Chris Fry, one of Robinson’s hitting partners, remembers meeting Tanya for the first time when she reached out to him on Play Your Court.
“I was just getting back into tennis four or five years ago, and we started hitting,” he explained. “It was obvious that both of us liked training. Running drills and all. We both had an affinity for it, and I knew one of her personal goals was to become a coach. So I became her guinea pig! She’d go to lessons and then come back and teach me what she learned. She’s a natural coach!”
Tanya was born in Los Angeles and raised in Santa Monica. She remembers Title IX starting the year she graduated from high school.
“I’ve loved sports my whole life, but I remember a time before Title IX when there weren’t as many opportunities for women to play. I started tennis at such a mature age, that now my philosophy is anyone can do it.
“If there’s anyone who is shy, you are coming with me. No hopers? I will take them. You don’t have to be afraid. Who cares what anybody thinks? Who’s not included? Whatever level you are. That’s how I roll.”
“Tanya is a very positive person and I’ve tried to mimic that in my life,” Fry said. “I’m not there yet. But she helps stabilize me when I get discouraged.

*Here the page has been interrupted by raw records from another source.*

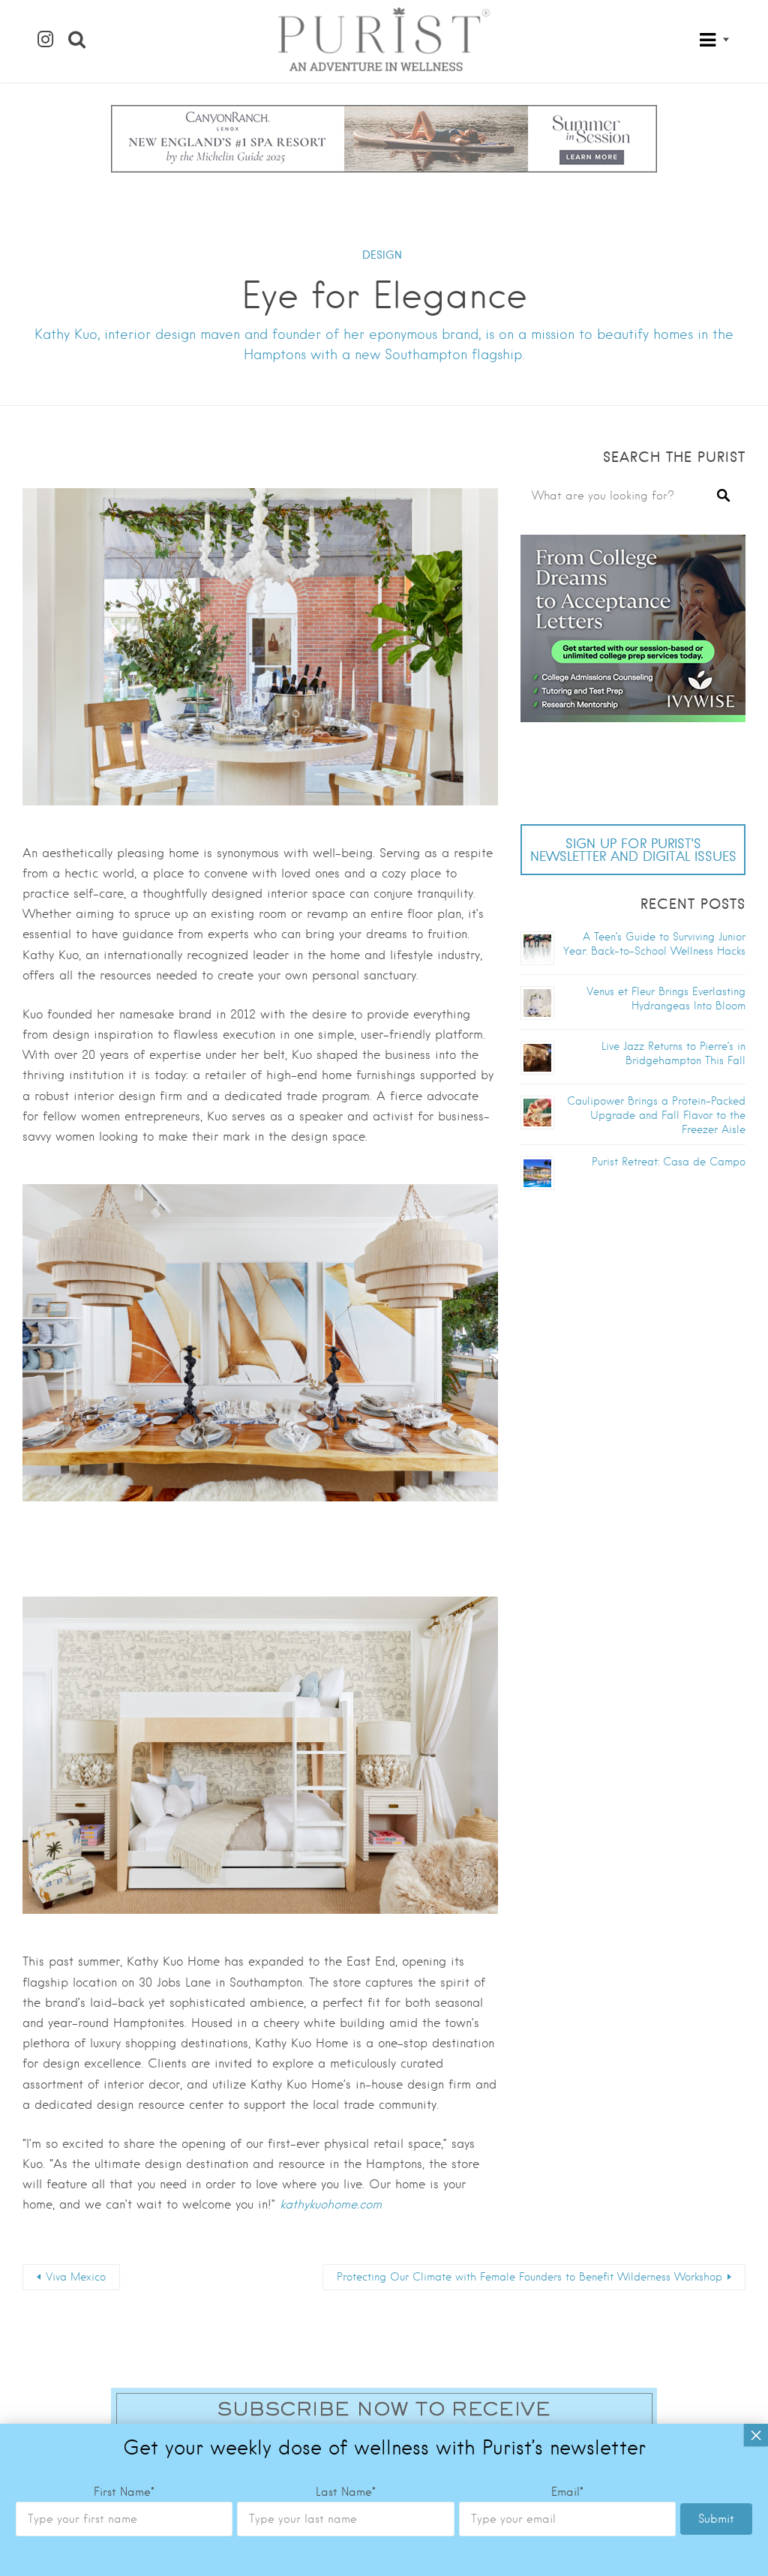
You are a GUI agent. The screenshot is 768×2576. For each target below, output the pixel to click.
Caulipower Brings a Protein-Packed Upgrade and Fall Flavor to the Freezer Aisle (656, 1115)
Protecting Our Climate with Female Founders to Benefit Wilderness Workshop (529, 2277)
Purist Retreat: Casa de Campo (669, 1162)
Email (567, 2492)
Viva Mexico (76, 2277)
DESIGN (382, 255)
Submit (716, 2519)
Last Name (346, 2492)
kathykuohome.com (331, 2204)
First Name (124, 2492)
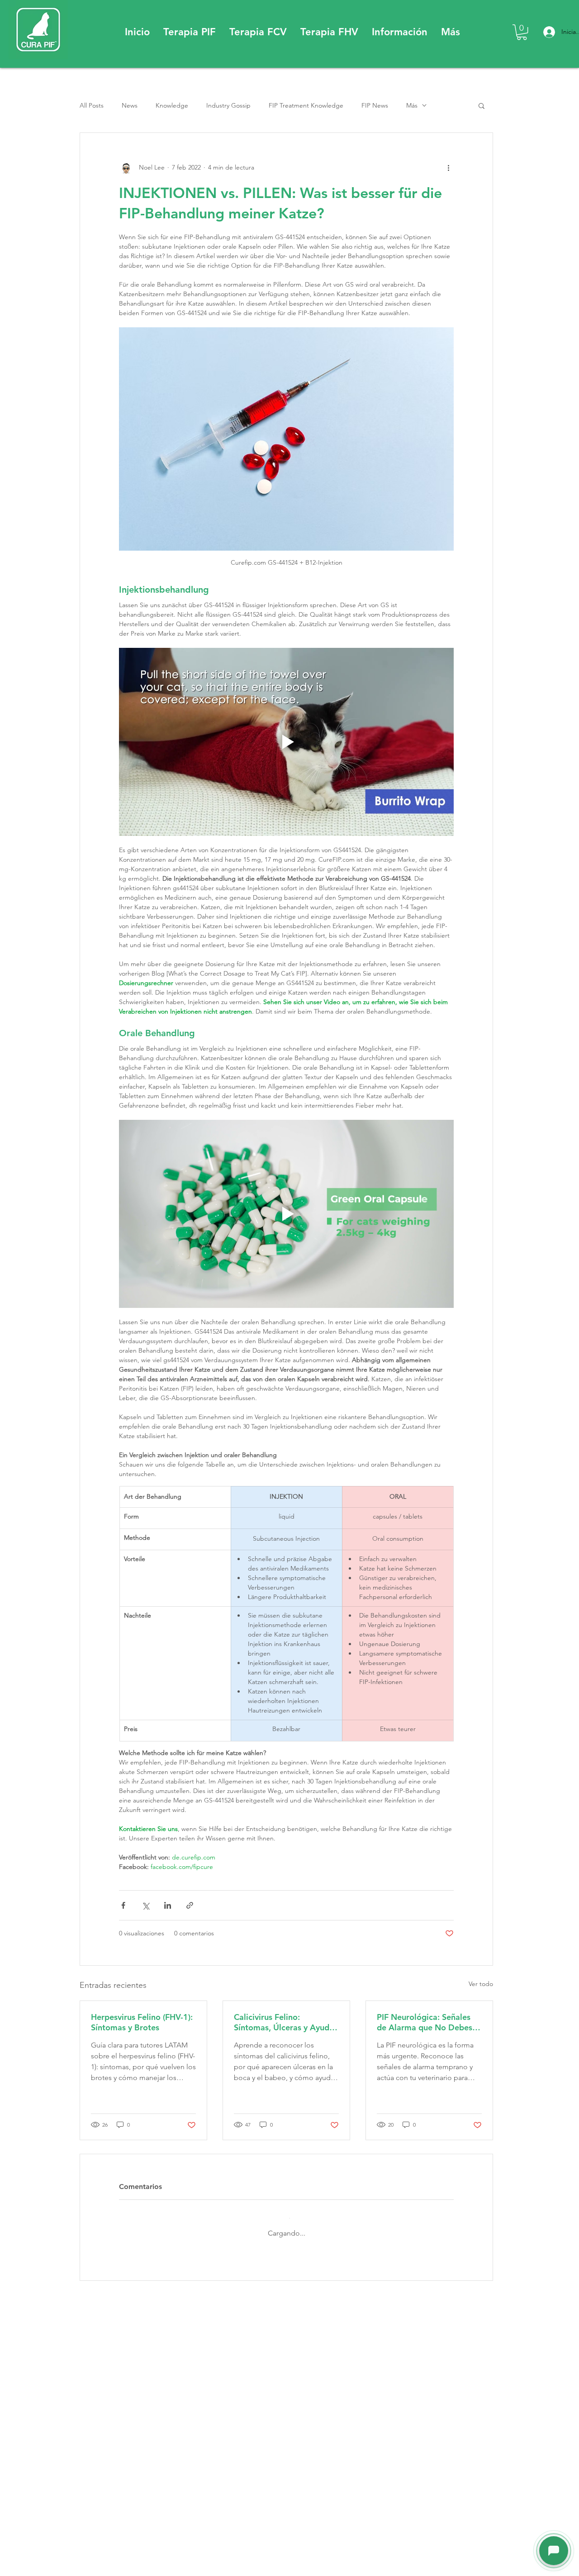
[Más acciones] (448, 167)
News (130, 105)
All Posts (92, 105)
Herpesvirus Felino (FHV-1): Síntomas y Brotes (142, 2022)
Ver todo (481, 1984)
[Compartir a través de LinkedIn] (167, 1905)
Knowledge (172, 105)
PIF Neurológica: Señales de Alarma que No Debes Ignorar (424, 2022)
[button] (190, 32)
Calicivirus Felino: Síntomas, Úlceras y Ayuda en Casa (284, 2022)
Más (412, 105)
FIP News (374, 105)
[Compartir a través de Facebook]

She always sees the bright side of things.”
Tanya also credits tennis for bringing passion back into her life.
“Before I found tennis, the genesis of creativity in my life had been cut off for a while,” she said. “Because of tennis, I have the urge to perform again. There was so much ‘meh’ before I started playing tennis. It plugged me into a source of energy that now runs through my whole being. I never would have expected that to happen.
“We live in the illusion that life is predictable. Believe in trusting yourself,” she added. “Fear is gnarly, though. There is so much ‘I cannot’ and ‘Why should I?’ or ‘I won’t.’ It’s just fear. We make something up and then we believe it. But I have no place for that in my life. I do not surrender anything.
“I love talking to people about tennis! Can I just do this my whole life?”